Look no further than Florida Gov. Ron DeSantis, who is pushing legislation with the colorful name of the Stop Woke Act. As the Republican governor told Fox News this weekend, we need to allow people to sue schools over their curriculums, not only because of CRT but also because “there’s a lot of other inappropriate content that can be smuggled in by public schools.”

If you liked the Texas bill that effectively banned abortion in the state, you’re in luck. Republicans apparently want to use a version of that bill’s tactic — putting enforcement in the hands of private vigilantes — to make teachers and school administrators live under the same fear as abortion providers.

It’s happening elsewhere, too. A bill in Indiana allows the same kind of lawsuits. And last week, during a hearing on the bill, a GOP state senator got in trouble for saying that “I believe that we’ve gone too far when we take a position” on things like Nazism, because in the classroom, “we need to be impartial.” The state senator, Scott Baldwin, previously attracted attention when it was revealed that he made a contribution to the far-right Oath Keepers (though he claims he has no real connection to the extremist group).

Everywhere you look, Republicans are trying to outdo one another with state laws forcing teachers to parrot far-right propaganda to students. A Republican bill in Oklahoma would ban teachers from saying that “one race is the unique oppressor” or “victim” when teaching the history of slavery in America; its sponsor says that would bring the appropriate “balance” to the subject.

So ask yourself: What are Democrats telling the public about schools? If you vote for Democrats, what are you supposed to be achieving on this issue? If any voters know, it would be a surprise.
We’re seeing another iteration of a common Republican strategy: Wait for some liberal somewhere to voice an idea that will sound too extreme to many voters if presented without context and in the most inflammatory way possible, inflate that idea way beyond its actual importance, claim it constitutes the entirety of the Democratic agenda and play on people’s fears to gin up a backlash.

That was the model on “defund the police.” Now it’s being used on schools, which Republicans have decided is the issue that can generate sufficient rage to bring victory at the polls.
Devoted as they are to facts and rational argumentation, liberals can’t help themselves from responding to Republican attacks first and foremost with refutation, which allows Republicans to set the terms of debate. So their response to the charge that critical race theory is infecting our schools is something like this: “No, no, that has nothing to do with public education. It’s a scholarly theory taught mostly to graduate students.”

Brief 1: In the passage on Republican school curriculum bills, retype everything from "We’re seeing another" down to "at the polls.".
Brief 2: According to the passage on Republican school curriculum bills, which state's bill would ban teachers from saying that "one race is the unique oppressor" when teaching the history of slavery?
Brief 3: Proceed with the passage on Republican school curriculum bills, picking up after its final sentence.

Data extract:
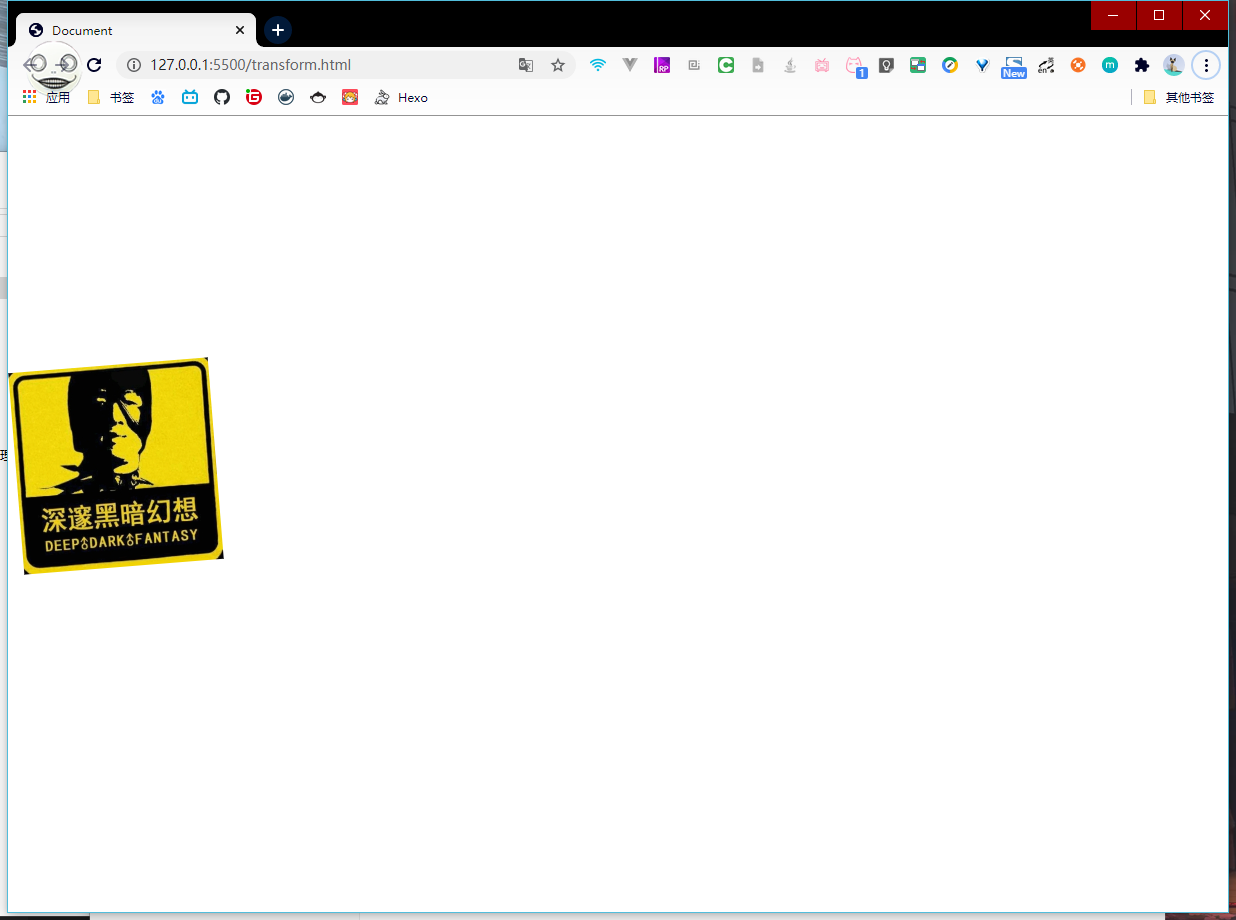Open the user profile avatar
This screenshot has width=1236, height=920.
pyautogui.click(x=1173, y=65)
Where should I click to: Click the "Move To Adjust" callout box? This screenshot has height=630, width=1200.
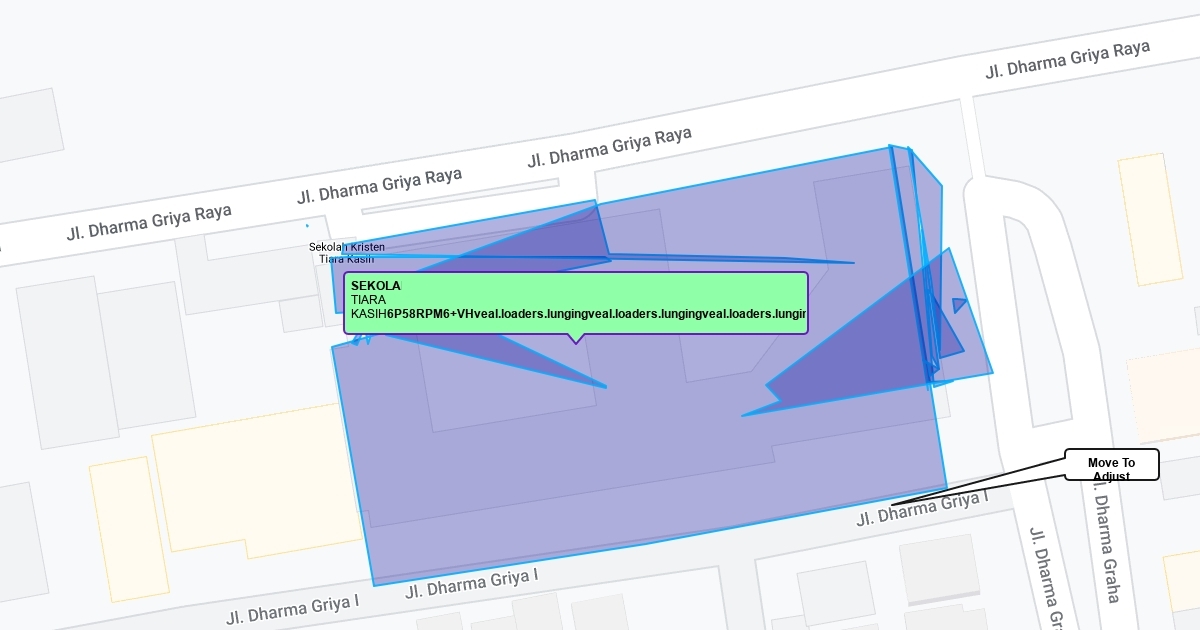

Written answer 1:
We’re seeing another iteration of a common Republican strategy: Wait for some liberal somewhere to voice an idea that will sound too extreme to many voters if presented without context and in the most inflammatory way possible, inflate that idea way beyond its actual importance, claim it constitutes the entirety of the Democratic agenda and play on people’s fears to gin up a backlash.

That was the model on “defund the police.” Now it’s being used on schools, which Republicans have decided is the issue that can generate sufficient rage to bring victory at the polls.

Written answer 2: Oklahoma

Written answer 3:
But that doesn’t allow for this response: “Republicans want to subject our kids to fascist indoctrination. Why do they want to teach our kids that slavery wasn’t bad? Why are they trying to ban books? Who’s writing their education policy, David Duke? Don’t let them destroy your schools!”


That, of course, would be an unfair exaggeration of what most Republicans actually want. Is a state senator who worries that public school teachers might be biased against Nazism really representative of the whole Republican Party? Let’s try to be reasonable here.

Or maybe being reasonable isn’t the best place to start when you’re being overrun. Maybe Democrats need to begin not with a response to Republican lies about what happens in the classroom, but an attack on what Republicans are trying to do to American education.

After Glenn Youngkin won the Virginia governorship with a campaign largely focused on schools, Republicans everywhere decided that nurturing a CRT-based White backlash is the path to victory. That is their plan, whether Democrats like it or not.

This isn’t just coming from national Republicans. At the state and local level, far-right extremists are taking over education policy, leaving teachers terrified that if they communicate the wrong idea to students — like, apparently, being too critical of Nazis — they might get sued.

The implications of the GOP war on schools and teachers are horrifying, and with some exceptions, Democrats are watching it happen without anything resembling a plan to do anything about it. It might be time for all the party’s clever strategists to give it some thought.